We’ll use three packages to create our map. The tidyverse is pretty well-documented at this point, but I use it to write efficient and readable code. tidygeocoder is a geocoder that can use a variety of geocoding services and works well with data frames and tibbles. Finally, leaflet is what we’ll use to create our actual map widget.

library(tidyverse)
library(tidygeocoder)
library(leaflet)

First, we need to load our data. This is a CSV file of program information that I’ve compiled myself.

## read in data
predoc <- read_csv('predoc.csv')

## inspect the data
predoc
## # A tibble: 9 x 4
##   Institution          Name                     Location      URL                                   
##   <chr>                <chr>                    <chr>         <chr>                                 
## 1 University of South… POIR Predoctoral Summer… Los Angeles,… https://dornsife.usc.edu/poir/predoct…
## 2 Duke University      Ralph Bunche Summer Ins… Durham, NC, … https://www.apsanet.org/rbsi          
## 3 UC San Diego         START                    La Jolla, CA… https://grad.ucsd.edu/diversity/progr…
## 4 MIT                  MSRP                     Cambridge, M… https://oge.mit.edu/graddiversity/msr…
## 5 UC Irvine            SURF                     Irvine, CA, … https://grad.uci.edu/about-us/diversi…
## 6 University of Washi… NSF REU: Spatial Models… Tacoma, WA, … https://www.tacoma.uw.edu/smed/nsf-re…
## 7 University of North… NSF REU: Civil Conflict… Denton, TX, … https://untconflictmgmtreu.wordpress.…
## 8 Princeton University Emerging Scholars in Po… Princeton, N… https://politics.princeton.edu/gradua…
## 9 Harvard University   PS-Prep                  Cambridge, M… https://projects.iq.harvard.edu/ps-pr…

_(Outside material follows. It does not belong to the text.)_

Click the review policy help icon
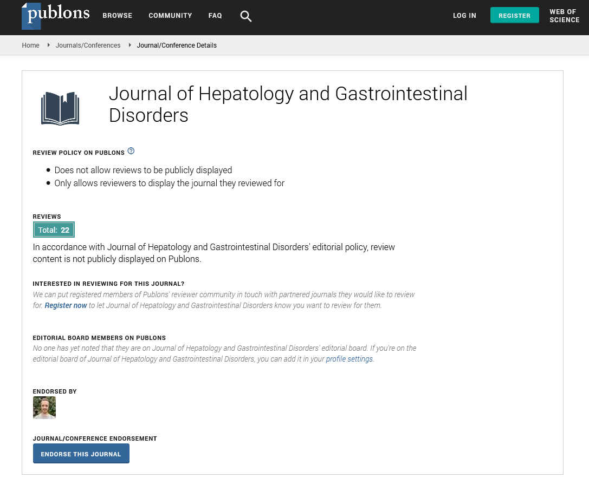Image resolution: width=589 pixels, height=491 pixels. [x=131, y=151]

First, we need to get latitude and longitude coordinates from our place names to plot them on a map. We’ll use the geocode() function, where the first argument is a data frame containing a column with the location information we want to use. The second argument is address, which tells the geocoder to use the information stored in the Address column of our data frame, and then method = 'osm' dispatches it to the Open Street Map geocoder, Nominatim.

Next, we’ll use mutate() to create a new variable to hold the popup text a user will see when they click on a point. I want to provide the university name, the program’s name, and then a link to the program’s information page. I use the str_c() function to combine the Institution and Name columns, and then I use another call to str_c() to format the URL. This second call looks like str_c('<a href="', URL, '" target="_PARENT">Program Info</a>'), where URL is the name of the URL field. It combines the standard start of an HTML anchor tag (<a href=") with the URL itself, adds the link text of “Program Info”, and then closes the tag. The one unusual element is target="_PARENT" in the anchor tag. This is necessary to make any links a user clicks open normally, instead of within the frame used to embed it into the page (more on that later).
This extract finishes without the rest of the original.